Since our son’s diagnosis, some doctors have gotten bolder, looking for autism earlier in a child’s life. The Checklist for Autism in Toddlers, or CHAT, has proven helpful screening children at 18 months old. But there is no blood test, x-ray, or magnetic image that marks autism. The physical evidence found in the autistic brain, thus far, can only been seen forensically.

The lifelong struggle with language and social development distinguish the disability, making health and education professionals hesitate to make the call with children. But that also leaves room for Monday morning quarterbacks to ignorantly blame parents for a child’s behavior and dismiss them as brats.

Researchers are now looking for markers as soon as infancy. A fussy baby could have more than colic, and doctors may soon be able to offer something more to frantic parents. Perhaps the most promising study yet has come out of Canada, where researchers are testing eye movements of babies to determine whether that, too, could be a predictor for autism.
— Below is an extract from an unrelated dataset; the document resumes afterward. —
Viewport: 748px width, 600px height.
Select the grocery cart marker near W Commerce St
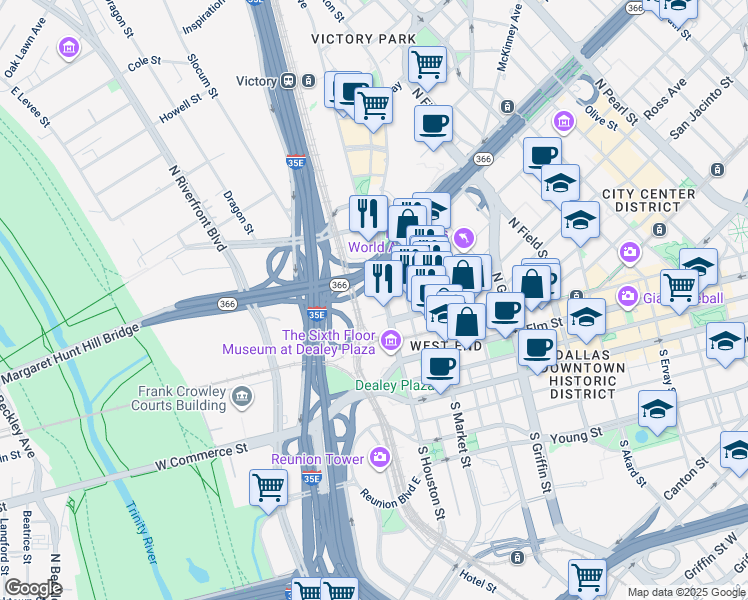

However, there remains no cure. Once a toddler has been identified as at risk of having autism, the real work begins. Families need support and services to help affected children adapt their Spartan world to ours; and communities must invest in those services in order to make an early diagnosis realize its true worth.

Our family, and the millions of others touched by autism, can testify that the investment is money well-spent. Every day, employers and educators are unlocking the extraordinary talents of individuals with autism, who in turn give to us a fresh outlook on what really matters.